Raphael Bob-Waksberg began writing “Someone Who Will Love You in All Your Damaged Glory” a decade ago — he just didn’t realize it at the time. Back then, before Bob-Waksberg gained acclaim for creating the animated Netflix series “BoJack Horseman,” the tales that now make up his short-story collection were stray concepts rattling around his brain. “I had some smaller pieces up on my blog, or I would write them as tweets,” he says. “Any way I had to get little ideas out.” One such idea: a satirical “missed connection” listing that Bob-Waksberg actually posted to Craigslist in 2013. In that fabricated ad, now immortalized in his book, a lost soul seeks the woman with whom he shared flirtatious, fleeting glances on a New York City train as the stops sailed by at an increasingly outlandish rate. “For months we sat on the train saying nothing,” the narrator says. “We survived on bags of Skittles sold to us by kids raising money for their basketball teams.” The book, which hit shelves Tuesday, features that yarn alongside similarly surreal stories of the heart. In one sobering parable, a husband finds refuge from his tedious marriage by venturing to another dimension. Another entry follows a couple as they fret over the socially acceptable number of goats to sacrifice at their wedding. The mind behind these tragicomic tales will speak Thursday at Politics and Prose.

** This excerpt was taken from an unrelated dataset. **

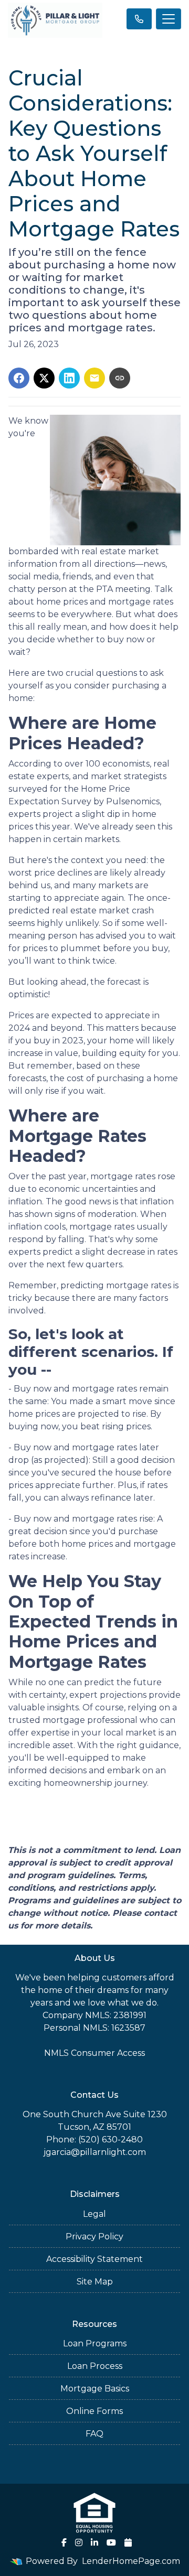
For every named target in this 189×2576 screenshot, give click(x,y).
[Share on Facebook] (18, 378)
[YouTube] (111, 2542)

Politics and Prose, 5015 Connecticut Ave. NW; Thu., 7 p.m., free.
The stories in this collection mix up the structure and world-building. How did you decide to play with the format like that?
Talking to my publisher, I described it as a mixtape or a scrapbook, almost. I wanted it to feel like each thing was a little different and it didn’t just feel like pieces of a larger novel. A lot of times when I’m thinking about storytelling, both in television and these stories, I think about format first. What would be a fun way to tell a story? What’s a new way in or a way where the reader immediately goes, “Oh, this is kooky”? Then the second step is finding an emotional hook that justifies that storytelling.
What drew you to love as the theme running through the book?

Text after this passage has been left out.